That year Jacques Mayoux, Managing Director of Sacilor-Sollac, said that steel production in Europe would be limited for some time, so to keep production stable it would be necessary to cut worker numbers from year to year.
Sacilor-Sollac bought SNAP, a specialty steel producer.
The Thomas steel plant at Hagandange was closed, and Sollac obtained new oxygen furnaces and two continuous casters.
Between 1985 and 1988 Sollac cut the costs of its inputs by 20%.

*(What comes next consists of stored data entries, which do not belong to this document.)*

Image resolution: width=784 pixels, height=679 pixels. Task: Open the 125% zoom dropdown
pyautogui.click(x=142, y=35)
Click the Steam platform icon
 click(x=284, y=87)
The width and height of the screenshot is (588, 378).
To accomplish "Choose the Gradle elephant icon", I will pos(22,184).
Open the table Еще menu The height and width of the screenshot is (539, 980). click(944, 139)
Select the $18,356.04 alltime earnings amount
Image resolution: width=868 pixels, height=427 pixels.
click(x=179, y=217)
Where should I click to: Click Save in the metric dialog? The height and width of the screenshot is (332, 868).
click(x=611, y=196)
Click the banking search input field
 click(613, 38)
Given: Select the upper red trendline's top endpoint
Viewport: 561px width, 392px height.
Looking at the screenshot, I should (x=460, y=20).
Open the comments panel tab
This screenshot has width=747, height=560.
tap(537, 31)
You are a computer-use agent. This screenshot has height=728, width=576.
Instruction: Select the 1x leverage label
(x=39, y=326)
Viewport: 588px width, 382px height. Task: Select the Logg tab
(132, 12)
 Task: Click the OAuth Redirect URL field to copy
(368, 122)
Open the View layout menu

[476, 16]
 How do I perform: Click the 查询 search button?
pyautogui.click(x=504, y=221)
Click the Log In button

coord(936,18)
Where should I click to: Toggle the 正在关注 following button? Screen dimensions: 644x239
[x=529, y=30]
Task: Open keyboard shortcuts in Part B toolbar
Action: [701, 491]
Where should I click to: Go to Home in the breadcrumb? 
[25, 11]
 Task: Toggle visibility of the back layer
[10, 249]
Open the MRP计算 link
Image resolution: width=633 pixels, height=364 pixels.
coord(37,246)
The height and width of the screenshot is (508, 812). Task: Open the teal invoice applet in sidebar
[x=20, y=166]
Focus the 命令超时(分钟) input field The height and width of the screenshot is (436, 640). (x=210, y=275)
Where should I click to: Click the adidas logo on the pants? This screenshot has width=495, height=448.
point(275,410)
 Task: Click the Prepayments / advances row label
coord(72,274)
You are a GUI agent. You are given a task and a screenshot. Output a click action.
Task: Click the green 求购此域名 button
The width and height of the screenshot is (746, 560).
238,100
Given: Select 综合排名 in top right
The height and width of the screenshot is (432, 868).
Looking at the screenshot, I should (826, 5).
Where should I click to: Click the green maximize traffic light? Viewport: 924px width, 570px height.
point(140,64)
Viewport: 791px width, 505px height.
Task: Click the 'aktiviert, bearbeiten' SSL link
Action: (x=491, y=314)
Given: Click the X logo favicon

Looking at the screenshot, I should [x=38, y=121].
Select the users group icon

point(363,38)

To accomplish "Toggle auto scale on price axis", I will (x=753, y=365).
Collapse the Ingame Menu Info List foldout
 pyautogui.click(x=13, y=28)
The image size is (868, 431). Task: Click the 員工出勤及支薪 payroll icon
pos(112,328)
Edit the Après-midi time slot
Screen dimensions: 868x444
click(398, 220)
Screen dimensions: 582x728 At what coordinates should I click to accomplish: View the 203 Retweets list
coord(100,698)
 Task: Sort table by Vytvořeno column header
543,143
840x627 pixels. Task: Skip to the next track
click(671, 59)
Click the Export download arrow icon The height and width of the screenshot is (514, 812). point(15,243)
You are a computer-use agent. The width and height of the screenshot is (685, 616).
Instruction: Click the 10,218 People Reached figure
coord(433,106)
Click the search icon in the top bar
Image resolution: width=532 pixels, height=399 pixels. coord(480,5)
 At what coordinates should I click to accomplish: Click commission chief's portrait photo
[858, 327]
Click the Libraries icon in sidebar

Usinor subsidiary (1986–2002)

In 1986 Usinor and Sacilor were combined under one holding company headed by Francis Mer.
The group accounted for 95% of French steel production.
The Usinor-Sacilor group undertook an internal reorganization in 1987 into four specialized divisions: Sollac for thin flat products, Ugine for special flat and stainless steel products, Unimetal for long products and Ascometal for special long products.
The new Sollac, the largest subsidiary of the group, included the flat products operations of the formerly competing Usinor and Sollac companies.
In 1988 the company started to base profit sharing on productivity improvements, with the share calculated separately at each location.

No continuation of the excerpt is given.